(Entries giving target coordinates)
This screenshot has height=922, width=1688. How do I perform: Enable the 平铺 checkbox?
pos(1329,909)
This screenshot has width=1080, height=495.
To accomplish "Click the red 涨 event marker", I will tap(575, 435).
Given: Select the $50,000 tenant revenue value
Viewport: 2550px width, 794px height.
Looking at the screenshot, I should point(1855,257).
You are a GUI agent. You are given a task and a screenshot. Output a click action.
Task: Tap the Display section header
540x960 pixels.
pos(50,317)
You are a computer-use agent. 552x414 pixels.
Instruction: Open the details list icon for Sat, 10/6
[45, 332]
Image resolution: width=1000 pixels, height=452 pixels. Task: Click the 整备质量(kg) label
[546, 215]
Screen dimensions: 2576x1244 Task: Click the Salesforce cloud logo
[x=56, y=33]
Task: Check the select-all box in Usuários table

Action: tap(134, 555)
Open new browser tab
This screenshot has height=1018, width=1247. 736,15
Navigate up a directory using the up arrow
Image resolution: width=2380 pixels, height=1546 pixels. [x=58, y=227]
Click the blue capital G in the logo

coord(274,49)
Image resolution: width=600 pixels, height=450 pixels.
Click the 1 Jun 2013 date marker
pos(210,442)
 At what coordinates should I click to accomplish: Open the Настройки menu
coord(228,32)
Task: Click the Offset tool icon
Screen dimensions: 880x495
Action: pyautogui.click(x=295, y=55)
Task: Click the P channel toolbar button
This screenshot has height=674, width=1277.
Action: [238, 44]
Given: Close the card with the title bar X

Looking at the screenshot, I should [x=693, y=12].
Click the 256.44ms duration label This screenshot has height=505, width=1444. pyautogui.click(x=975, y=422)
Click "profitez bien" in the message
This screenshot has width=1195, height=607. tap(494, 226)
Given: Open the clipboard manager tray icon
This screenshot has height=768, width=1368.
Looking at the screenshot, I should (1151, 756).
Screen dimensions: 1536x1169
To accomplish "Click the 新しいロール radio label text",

To be done
Could you pull out every item above and reproduce each one word for word?

Written answer
This screenshot has height=922, width=1688. How do I perform: Enable the 平铺 checkbox?
pos(1329,909)
This screenshot has width=1080, height=495.
To accomplish "Click the red 涨 event marker", I will tap(575, 435).
Given: Select the $50,000 tenant revenue value
Viewport: 2550px width, 794px height.
Looking at the screenshot, I should point(1855,257).
You are a GUI agent. You are given a task and a screenshot. Output a click action.
Task: Tap the Display section header
540x960 pixels.
pos(50,317)
You are a computer-use agent. 552x414 pixels.
Instruction: Open the details list icon for Sat, 10/6
[45, 332]
Image resolution: width=1000 pixels, height=452 pixels. Task: Click the 整备质量(kg) label
[546, 215]
Screen dimensions: 2576x1244 Task: Click the Salesforce cloud logo
[x=56, y=33]
Task: Check the select-all box in Usuários table

Action: tap(134, 555)
Open new browser tab
This screenshot has height=1018, width=1247. 736,15
Navigate up a directory using the up arrow
Image resolution: width=2380 pixels, height=1546 pixels. [x=58, y=227]
Click the blue capital G in the logo

coord(274,49)
Image resolution: width=600 pixels, height=450 pixels.
Click the 1 Jun 2013 date marker
pos(210,442)
 At what coordinates should I click to accomplish: Open the Настройки menu
coord(228,32)
Task: Click the Offset tool icon
Screen dimensions: 880x495
Action: pyautogui.click(x=295, y=55)
Task: Click the P channel toolbar button
This screenshot has height=674, width=1277.
Action: [238, 44]
Given: Close the card with the title bar X

Looking at the screenshot, I should [x=693, y=12].
Click the 256.44ms duration label This screenshot has height=505, width=1444. pyautogui.click(x=975, y=422)
Click "profitez bien" in the message
This screenshot has width=1195, height=607. tap(494, 226)
Given: Open the clipboard manager tray icon
This screenshot has height=768, width=1368.
Looking at the screenshot, I should (1151, 756).
Screen dimensions: 1536x1169
To accomplish "Click the 新しいロール radio label text",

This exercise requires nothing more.